Four days before Rodman’s moving plan, a new six-member board of directors is scheduled to take control of the firm. It will include two “interveners,” representing the Mexican National Banking and Securities Commission, which seized control of Rodman’s trouble-plagued parent, Abaco Grupo Financiero SA, in August. The new lineup also includes a New York consultant specializing in corporate restructurings.
Kirby expects KPMG Peat Marwick LLP in about four weeks to deliver a report analyzing the brokerage firm’s strengths and weaknesses and suggesting future strategies. Abaco, which continues to own 70 percent of Rodman’s common stock, is paying for the study.
“The thrust of where we are going will probably be determined at that time,” said Kirby, who flies every few days between the firm’s headquarters and largely retail-oriented office in Chicago and New York, where its investment banking operations are centered. At the same time, he is trying to take care of his own book of clients.
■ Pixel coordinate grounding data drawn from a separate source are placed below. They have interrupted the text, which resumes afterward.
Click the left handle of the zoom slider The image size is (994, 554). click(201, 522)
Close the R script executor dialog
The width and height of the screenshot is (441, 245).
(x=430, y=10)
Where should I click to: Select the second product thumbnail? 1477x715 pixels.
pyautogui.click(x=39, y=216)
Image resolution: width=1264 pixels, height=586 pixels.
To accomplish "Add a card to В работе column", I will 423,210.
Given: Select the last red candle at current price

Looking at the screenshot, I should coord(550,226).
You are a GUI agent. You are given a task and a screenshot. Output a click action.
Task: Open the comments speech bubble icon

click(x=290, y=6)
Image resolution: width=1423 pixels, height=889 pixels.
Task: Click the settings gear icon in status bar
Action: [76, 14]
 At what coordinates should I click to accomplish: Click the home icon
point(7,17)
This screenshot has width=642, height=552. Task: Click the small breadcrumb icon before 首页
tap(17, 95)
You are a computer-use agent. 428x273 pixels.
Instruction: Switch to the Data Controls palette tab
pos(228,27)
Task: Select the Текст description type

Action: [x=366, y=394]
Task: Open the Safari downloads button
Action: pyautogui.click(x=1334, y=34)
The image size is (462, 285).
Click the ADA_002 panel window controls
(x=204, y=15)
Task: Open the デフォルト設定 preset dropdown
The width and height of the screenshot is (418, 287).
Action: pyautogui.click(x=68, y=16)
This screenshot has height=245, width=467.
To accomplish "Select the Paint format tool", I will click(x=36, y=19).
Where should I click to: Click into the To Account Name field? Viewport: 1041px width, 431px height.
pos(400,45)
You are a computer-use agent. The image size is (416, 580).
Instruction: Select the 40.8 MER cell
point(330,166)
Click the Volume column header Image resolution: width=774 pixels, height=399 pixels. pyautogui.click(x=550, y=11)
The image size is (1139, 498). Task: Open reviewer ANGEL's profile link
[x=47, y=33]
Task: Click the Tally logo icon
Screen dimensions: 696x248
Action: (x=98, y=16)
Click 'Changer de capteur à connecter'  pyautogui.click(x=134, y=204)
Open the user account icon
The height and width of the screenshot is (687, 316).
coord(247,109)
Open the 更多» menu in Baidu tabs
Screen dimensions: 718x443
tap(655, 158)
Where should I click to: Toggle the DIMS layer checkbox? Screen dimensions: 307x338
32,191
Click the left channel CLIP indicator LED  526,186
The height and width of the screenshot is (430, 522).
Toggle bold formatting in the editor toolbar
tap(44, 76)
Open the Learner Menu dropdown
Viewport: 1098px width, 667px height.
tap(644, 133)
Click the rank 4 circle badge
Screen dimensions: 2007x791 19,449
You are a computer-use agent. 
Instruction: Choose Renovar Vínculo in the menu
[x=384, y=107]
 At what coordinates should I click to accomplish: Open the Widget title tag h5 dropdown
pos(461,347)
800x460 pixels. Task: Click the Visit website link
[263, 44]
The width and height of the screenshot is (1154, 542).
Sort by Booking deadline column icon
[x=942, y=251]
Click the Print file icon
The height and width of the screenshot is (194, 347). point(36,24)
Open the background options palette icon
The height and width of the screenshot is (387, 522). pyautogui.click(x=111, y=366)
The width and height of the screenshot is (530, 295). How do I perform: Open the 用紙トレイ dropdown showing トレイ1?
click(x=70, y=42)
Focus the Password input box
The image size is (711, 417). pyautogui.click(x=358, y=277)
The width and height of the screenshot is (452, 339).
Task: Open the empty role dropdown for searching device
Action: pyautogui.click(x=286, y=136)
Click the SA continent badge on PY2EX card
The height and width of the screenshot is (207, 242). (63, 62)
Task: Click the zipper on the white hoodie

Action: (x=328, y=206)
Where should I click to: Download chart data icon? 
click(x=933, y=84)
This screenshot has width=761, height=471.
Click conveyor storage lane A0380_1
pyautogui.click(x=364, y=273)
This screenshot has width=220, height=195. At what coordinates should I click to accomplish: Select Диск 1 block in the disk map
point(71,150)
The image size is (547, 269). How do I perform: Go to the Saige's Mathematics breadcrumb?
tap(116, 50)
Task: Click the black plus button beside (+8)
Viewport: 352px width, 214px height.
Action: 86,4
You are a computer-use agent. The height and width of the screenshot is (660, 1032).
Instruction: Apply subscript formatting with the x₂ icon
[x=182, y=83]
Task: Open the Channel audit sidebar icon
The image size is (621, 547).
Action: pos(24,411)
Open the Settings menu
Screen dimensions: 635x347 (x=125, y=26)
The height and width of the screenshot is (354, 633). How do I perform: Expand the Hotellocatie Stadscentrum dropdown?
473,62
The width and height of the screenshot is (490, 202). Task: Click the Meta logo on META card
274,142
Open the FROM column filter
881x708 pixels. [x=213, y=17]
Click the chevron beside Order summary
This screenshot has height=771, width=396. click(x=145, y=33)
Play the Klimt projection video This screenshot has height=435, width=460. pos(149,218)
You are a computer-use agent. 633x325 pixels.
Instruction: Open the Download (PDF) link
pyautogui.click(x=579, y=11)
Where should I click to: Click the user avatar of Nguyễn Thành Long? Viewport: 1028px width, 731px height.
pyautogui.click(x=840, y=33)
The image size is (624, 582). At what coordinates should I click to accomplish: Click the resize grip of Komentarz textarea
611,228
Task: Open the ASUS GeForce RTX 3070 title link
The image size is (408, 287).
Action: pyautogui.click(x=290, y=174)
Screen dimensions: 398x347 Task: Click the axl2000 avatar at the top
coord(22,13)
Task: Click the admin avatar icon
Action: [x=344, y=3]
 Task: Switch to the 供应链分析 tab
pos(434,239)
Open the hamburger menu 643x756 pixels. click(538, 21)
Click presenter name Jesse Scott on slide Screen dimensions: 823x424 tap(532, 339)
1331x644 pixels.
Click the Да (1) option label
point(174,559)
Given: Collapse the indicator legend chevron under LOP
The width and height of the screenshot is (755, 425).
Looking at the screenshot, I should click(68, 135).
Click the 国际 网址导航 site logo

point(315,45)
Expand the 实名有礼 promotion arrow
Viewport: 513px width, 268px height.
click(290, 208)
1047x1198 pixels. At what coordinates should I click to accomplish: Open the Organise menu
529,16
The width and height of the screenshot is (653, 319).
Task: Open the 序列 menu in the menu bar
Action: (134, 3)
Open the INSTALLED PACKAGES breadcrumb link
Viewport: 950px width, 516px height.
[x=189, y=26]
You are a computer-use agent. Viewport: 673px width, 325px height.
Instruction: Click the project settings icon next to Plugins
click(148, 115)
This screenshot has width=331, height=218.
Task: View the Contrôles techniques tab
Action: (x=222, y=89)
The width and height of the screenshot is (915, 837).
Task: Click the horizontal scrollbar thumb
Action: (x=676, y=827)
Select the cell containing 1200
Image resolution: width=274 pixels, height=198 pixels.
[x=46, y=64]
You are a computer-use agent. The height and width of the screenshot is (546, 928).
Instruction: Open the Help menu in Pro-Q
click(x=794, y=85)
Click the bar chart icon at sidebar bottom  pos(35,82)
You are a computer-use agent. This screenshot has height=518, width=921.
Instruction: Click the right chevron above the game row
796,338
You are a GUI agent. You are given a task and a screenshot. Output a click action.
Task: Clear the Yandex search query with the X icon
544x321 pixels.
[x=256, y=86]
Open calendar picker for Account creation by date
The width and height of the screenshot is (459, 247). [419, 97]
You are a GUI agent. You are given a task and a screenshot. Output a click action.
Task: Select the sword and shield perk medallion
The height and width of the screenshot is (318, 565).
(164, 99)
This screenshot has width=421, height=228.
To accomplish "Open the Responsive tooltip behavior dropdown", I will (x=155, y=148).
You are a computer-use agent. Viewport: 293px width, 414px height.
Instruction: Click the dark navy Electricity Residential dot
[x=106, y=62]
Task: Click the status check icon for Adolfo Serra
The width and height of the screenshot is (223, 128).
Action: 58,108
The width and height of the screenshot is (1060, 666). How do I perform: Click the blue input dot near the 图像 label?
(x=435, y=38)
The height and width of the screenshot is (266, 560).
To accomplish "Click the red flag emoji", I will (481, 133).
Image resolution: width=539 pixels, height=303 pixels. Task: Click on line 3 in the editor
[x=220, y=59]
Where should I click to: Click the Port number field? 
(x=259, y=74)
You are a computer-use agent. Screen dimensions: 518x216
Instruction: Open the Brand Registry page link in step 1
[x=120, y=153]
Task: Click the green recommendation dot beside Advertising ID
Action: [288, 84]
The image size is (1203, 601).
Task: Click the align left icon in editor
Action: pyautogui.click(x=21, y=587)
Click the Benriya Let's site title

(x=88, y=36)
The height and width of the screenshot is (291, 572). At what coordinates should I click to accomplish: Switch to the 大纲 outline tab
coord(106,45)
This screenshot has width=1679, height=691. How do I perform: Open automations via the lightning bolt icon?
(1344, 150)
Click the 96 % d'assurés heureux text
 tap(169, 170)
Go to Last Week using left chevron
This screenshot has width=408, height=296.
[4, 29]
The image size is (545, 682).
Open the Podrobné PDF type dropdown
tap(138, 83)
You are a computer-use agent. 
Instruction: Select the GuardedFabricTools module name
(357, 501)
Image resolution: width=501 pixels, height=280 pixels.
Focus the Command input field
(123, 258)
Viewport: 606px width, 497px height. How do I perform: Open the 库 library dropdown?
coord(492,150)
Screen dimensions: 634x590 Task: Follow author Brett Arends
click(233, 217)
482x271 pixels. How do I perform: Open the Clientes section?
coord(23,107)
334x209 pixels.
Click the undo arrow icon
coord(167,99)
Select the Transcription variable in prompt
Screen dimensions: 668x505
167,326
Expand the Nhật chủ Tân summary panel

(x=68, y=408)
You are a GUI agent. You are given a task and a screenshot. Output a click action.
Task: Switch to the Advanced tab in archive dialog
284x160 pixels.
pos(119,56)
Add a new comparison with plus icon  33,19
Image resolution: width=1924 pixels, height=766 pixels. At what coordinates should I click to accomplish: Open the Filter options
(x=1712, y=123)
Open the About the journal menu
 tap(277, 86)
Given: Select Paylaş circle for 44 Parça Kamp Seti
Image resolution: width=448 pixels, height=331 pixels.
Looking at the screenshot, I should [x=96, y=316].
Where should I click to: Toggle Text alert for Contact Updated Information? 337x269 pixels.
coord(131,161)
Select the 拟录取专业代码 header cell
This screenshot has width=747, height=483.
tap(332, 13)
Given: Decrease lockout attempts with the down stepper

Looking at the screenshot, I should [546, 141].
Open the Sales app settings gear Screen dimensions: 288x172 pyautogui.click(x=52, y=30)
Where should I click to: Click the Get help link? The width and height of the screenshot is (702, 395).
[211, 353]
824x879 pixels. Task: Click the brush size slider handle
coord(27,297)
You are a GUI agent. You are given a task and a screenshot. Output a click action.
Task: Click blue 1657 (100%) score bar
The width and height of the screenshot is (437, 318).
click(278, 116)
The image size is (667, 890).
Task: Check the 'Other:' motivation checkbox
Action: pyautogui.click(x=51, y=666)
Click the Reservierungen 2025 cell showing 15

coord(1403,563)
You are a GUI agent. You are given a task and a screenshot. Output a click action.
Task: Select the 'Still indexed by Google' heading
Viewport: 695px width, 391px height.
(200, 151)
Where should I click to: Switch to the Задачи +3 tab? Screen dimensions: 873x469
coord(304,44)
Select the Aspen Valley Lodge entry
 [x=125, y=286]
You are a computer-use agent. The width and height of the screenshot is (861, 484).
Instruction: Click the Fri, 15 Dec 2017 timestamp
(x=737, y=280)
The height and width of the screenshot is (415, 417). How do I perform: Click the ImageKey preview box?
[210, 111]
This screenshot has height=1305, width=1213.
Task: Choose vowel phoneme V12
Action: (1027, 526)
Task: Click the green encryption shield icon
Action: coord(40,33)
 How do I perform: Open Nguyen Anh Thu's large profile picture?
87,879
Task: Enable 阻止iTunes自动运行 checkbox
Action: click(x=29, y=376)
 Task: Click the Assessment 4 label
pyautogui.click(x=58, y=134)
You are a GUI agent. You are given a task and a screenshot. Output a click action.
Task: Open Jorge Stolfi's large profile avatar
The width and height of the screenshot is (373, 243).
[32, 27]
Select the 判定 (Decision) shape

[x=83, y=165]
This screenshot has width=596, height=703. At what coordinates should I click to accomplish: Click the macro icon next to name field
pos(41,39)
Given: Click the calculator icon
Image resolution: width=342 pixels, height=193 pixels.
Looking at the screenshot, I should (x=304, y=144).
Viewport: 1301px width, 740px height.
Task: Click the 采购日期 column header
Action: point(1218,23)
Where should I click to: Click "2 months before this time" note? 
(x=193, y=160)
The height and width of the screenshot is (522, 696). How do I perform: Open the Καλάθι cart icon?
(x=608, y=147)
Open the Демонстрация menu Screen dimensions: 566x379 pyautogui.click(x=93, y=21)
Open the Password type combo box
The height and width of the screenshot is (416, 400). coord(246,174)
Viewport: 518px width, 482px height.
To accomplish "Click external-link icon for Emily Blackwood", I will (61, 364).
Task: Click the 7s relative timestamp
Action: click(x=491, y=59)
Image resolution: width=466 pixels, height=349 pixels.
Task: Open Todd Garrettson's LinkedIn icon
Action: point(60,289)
“I took on this responsibility only with the understanding that I would not give up my customers,” he said. “It hasn’t been easy.”
Abaco’s chairman, Jorge Lankenau Rocha, resigned as a director and chairman of Rodman last month after being arrested in Mexico. Mexican authorities accused him of fraud following the collapse of an offshore investment fund in which Banco Confia, another Abaco subsidiary, was a big investor.
Rodman’s future is further complicated by the fact that New York’s Citicorp has agreed to acquire Confia. The bank has made millions of dollars in loans to Rodman to bolster the brokerage firm’s capital and offset its losses. Citicorp has said it’s not interested in acquiring Rodman as part of the deal.
Abaco bought control of the Chicago firm shortly after the North American Free Trade Agreement was adopted. The hope of both companies was to forge a strong investment banking link to develop financing deals on both sides of the border. But Abaco and its banking unit ran into trouble the next year when Mexico’s economy and the peso plunged while interest rates soared.
Rodman’s own financial situation has worsened this year. It reported a net loss of nearly $21.9 million for the first nine months, widening from a year-earlier loss of $13.3 million. Revenues sagged to $25.5 million from $46.7 million.
“About 65 percent of this year’s loss had nothing to do with our operations,” Kirby said. “Some of it involved settling litigation and other matters going back to 1994. We reached settlements on some contracts of previous employees in the third quarter of this year. We actually came close to breaking even in October from operations.”
Kirby said he will urge Abaco and the Mexican authorities to allow Rodman, now publicly held, to go private and give its employees an opportunity to own stock in the firm. He also said he hopes Abaco will remain a minority holder and pay off Rodman’s debt.
Rodman’s common stock closed Thursday at 28 cents a share on the New York Stock Exchange. Abaco paid $10.50 a share for 51 percent of the firm’s stock in December 1993 and $8.50 for another 19 percent in 1994.
Kirby argues that the firm still has a strong operational base in Chicago, New York and San Francisco and a solid core of retail and institutional customers despite its travails, which go back several years before Abaco entered the picture.
“The employees will have more incentive if they become part owners,” Kirby said. “When you lease a car, you’ll take it to a car wash and not care if it has stiff brushes. But if you own it, you’ll wash it by hand or go to a car wash with soft brushes.”